Supplementary Figure 1 Nanopore sequencing of different MNase digestion degrees.

a, NRL for BG3-c2 cells determined from the maxima of peaks corresponding to oligonucleosome-sized fragments in the Bioanalyzer profile of MNase-digested chromatin shown in Fig. 1b. b, Bioanalyzer tracks of BG3-c2 chromatin digested with increasing amounts of MNase (low to high). c, NRLs determined for the different digestion degrees shown in b. NRL is determined from the maxima of peaks corresponding to oligonucleosome-sized fragments in the Bioanalyzer profiles. d, Size distributions of Array-seq reads derived from different MNase digestion degrees. e, NRL for the different digestion degrees shown in b determined from the maxima of peaks corresponding to oligonucleosome-sized fragments in d.

Supplementary Figure 2 MNase digestion does not introduce major biases in the representation of chromatin states.

a, High-molecular-weight genomic DNA was purified from BG3-c2 cells and digested with MNase to achieve a fragment length distribution comparable to the one obtained in Array-seq experiments. b, MNase-digested genomic DNA was sequenced on a MinION device and mapped to the genome. Different chromatin states are represented similarly to their genomic ratios. Representation of chromatin states in MNase-digested chromatin closely resembles the one of digested genomic DNA c, Read coverage on parts of chromosome 2 L for MNase-digested and MinION-sequenced genomic DNA (blue) and BG3-c2 chromatin digested with increasing MNase amounts (gray).

Supplementary Figure 3 Replicate of an Array-seq experiment on Drosophila BG3-c2 cells and mapping of MNase-digested genomic DNA to chromatin states.

a, Replicate of an Array-seq experiment on BG3-c2 cells with 107,571 reads, analogous to the one shown in Fig. 2. Size distributions of reads mapped to the nine-state chromatin model. b, Size distributions of reads from MNase-digested genomic DNA mapped to the nine-state chromatin model. c, Size distributions for the BG3-c2 Array-seq replicate mapped to the whole genome (black), the gene bodies of the 25% least expressed genes (bottom 25%; blue), or the gene bodies of the 25% most expressed genes (top 25%; red).

Supplementary Figure 4 Invariance of results to variation of sequence read numbers.

a, Size distributions of Array-seq reads mapped to the nine-state chromatin model. Read numbers for each of the states were reduced to the one for the state with the least number of reads (state 5, 19,612 reads) to exclude effects based on different sample sizes. b, Regularity scores for a.

Supplementary Figure 5 RNA interference controls and global changes in NRL for knockdowns, influence of MNase digestion degree on tetranucleosomal fragment length.

a, Western blot documenting efficient RNA interference against H1 expression (α-H1) in Kc cells.
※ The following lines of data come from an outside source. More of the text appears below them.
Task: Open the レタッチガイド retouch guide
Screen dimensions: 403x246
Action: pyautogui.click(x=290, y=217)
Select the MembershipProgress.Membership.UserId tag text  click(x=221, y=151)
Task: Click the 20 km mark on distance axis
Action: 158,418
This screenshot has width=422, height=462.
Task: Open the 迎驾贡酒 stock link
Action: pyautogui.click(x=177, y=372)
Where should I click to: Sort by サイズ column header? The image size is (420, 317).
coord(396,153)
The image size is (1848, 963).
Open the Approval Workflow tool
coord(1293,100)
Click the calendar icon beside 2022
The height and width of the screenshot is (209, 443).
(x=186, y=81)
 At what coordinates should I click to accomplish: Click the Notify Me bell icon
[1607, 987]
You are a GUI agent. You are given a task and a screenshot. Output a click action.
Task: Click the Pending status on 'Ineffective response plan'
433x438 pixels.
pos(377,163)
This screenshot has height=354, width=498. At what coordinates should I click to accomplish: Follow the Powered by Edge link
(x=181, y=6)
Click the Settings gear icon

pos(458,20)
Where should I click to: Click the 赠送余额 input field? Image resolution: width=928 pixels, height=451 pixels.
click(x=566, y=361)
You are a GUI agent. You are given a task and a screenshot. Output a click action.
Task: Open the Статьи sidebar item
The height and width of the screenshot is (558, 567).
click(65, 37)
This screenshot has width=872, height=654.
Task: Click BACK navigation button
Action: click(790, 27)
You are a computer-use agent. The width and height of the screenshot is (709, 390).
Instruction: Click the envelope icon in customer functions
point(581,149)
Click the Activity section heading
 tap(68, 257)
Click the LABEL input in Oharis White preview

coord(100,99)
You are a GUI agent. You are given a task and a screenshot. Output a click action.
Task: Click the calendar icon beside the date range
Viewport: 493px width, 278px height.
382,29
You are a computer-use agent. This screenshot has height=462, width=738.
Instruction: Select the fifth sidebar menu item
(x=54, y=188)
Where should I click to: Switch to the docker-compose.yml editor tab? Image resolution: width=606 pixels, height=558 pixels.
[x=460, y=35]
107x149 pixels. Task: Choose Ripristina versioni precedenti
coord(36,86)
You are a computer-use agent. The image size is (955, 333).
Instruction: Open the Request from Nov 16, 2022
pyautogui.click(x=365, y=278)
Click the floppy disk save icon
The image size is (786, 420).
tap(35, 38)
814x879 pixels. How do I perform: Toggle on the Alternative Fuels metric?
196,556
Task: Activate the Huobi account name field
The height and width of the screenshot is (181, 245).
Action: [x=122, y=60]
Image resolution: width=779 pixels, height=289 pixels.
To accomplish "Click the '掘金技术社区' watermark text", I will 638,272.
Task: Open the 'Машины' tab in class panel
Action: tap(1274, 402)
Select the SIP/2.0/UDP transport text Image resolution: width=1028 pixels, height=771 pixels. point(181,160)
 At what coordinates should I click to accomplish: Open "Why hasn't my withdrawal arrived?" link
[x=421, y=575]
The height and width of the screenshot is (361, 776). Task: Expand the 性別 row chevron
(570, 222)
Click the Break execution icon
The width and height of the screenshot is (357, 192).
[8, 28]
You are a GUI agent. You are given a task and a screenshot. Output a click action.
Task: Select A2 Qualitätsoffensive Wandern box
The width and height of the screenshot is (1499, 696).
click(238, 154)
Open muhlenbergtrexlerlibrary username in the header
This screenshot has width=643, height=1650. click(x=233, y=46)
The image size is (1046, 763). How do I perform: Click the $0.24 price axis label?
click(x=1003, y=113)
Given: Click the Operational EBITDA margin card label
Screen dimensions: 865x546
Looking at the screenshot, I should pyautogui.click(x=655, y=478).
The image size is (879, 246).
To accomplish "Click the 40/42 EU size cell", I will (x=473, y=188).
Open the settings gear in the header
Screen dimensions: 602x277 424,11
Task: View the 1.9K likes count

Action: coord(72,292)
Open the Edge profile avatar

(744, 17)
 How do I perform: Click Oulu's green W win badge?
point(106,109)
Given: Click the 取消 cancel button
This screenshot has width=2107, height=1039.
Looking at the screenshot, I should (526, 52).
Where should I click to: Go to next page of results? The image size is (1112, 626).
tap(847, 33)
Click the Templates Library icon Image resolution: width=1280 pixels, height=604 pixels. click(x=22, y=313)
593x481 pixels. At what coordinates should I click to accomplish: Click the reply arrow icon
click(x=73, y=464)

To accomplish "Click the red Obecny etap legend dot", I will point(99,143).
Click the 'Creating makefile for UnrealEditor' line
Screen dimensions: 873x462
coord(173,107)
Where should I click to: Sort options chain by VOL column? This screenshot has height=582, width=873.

Detection of lamin serves as a loading control. b, Global NRLs in control and H1-knockdown cells determined by the slopes of the fitted lines through the maxima of the N1–N5 peaks of the Bioanalyzer tracks. c, Western blot documenting efficient RNA interference against Iswi expression (α-ISWI) in Kc cells. Detection of lamin serves as a loading control. d, Global NRLs in control and ISWI-knockdown cells determined by the slopes of the fitted lines through the maxima of the N2–N4 peaks of the Bioanalyzer tracks. e, Size distributions of Illumina-sequenced tetranucleosomal fragments derived from BG3-c2 chromatin digested with increasing amounts of MNase. Indicated in the top right are apparent NRLs when calculated as [N4 fragment length – 4 × 147]/3 + 147. f, Apparent NRLs for the different chromatin states as determined by Illumina sequencing of tetranucleosomal fragments derived from different MNase digestion degrees. As a comparison, apparent NRLs from ISWI-depleted cells are shown in red triangles.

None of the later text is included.